Dataset records:
--
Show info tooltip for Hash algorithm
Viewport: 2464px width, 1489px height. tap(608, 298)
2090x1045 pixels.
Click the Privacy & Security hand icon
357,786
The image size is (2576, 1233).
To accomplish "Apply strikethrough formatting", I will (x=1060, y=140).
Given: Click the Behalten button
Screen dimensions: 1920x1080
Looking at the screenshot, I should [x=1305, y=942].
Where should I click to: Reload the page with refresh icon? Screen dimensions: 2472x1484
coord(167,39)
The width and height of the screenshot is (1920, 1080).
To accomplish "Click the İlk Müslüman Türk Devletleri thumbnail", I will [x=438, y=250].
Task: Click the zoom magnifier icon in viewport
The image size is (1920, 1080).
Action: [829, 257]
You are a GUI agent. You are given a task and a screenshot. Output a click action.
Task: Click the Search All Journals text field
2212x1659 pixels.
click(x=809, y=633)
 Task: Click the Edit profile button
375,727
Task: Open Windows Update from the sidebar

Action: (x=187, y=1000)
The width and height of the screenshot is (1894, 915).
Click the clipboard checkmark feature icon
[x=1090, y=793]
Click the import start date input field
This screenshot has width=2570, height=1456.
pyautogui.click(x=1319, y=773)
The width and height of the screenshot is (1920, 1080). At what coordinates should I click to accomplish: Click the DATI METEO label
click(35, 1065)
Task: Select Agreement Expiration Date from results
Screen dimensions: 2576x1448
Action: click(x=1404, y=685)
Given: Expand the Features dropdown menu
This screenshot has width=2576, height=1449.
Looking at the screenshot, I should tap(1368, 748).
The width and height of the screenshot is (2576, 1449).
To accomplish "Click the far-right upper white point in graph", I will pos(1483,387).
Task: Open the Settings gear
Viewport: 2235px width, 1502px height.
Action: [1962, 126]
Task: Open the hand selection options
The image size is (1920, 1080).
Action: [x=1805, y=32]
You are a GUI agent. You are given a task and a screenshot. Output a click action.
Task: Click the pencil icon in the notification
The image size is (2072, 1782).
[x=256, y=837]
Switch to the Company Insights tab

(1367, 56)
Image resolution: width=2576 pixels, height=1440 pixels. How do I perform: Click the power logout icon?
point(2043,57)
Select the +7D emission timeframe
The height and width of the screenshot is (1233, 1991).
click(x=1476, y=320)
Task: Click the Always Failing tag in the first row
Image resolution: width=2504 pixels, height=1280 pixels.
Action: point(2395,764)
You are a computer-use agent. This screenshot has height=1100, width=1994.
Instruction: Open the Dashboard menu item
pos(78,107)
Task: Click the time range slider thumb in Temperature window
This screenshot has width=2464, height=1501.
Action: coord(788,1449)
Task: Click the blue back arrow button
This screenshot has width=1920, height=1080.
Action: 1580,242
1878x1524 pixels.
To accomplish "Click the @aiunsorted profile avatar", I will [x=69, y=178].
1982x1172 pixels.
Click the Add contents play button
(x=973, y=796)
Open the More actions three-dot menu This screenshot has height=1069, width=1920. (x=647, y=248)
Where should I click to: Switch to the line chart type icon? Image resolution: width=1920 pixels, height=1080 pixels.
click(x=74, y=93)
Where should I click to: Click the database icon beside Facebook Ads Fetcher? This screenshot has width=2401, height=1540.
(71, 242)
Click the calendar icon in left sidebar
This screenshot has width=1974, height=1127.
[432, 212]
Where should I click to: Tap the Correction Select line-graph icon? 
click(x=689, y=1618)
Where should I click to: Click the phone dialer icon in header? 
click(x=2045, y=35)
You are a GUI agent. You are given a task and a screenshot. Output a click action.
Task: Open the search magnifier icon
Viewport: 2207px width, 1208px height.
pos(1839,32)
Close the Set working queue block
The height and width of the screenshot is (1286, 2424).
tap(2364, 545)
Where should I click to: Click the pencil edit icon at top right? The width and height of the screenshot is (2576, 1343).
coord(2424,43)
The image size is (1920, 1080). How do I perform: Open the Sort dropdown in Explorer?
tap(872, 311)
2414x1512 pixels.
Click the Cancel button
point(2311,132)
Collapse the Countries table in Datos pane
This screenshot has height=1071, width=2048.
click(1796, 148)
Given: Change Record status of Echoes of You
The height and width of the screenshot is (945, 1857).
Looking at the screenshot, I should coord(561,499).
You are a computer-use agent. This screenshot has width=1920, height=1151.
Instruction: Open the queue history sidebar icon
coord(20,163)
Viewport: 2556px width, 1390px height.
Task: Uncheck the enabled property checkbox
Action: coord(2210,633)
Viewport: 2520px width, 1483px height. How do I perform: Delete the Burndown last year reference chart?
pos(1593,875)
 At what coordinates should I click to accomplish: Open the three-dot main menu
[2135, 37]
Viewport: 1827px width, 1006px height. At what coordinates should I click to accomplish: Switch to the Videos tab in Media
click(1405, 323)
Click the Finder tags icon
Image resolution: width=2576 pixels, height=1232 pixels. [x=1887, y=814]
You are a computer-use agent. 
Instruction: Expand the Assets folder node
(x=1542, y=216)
--
The task: Check each line above for the string "computer", then copy the ones that have it.

Exercise response:
You are a computer-use agent. This screenshot has height=1100, width=1994.
You are a computer-use agent. This screenshot has width=1920, height=1151.
You are a computer-use agent. 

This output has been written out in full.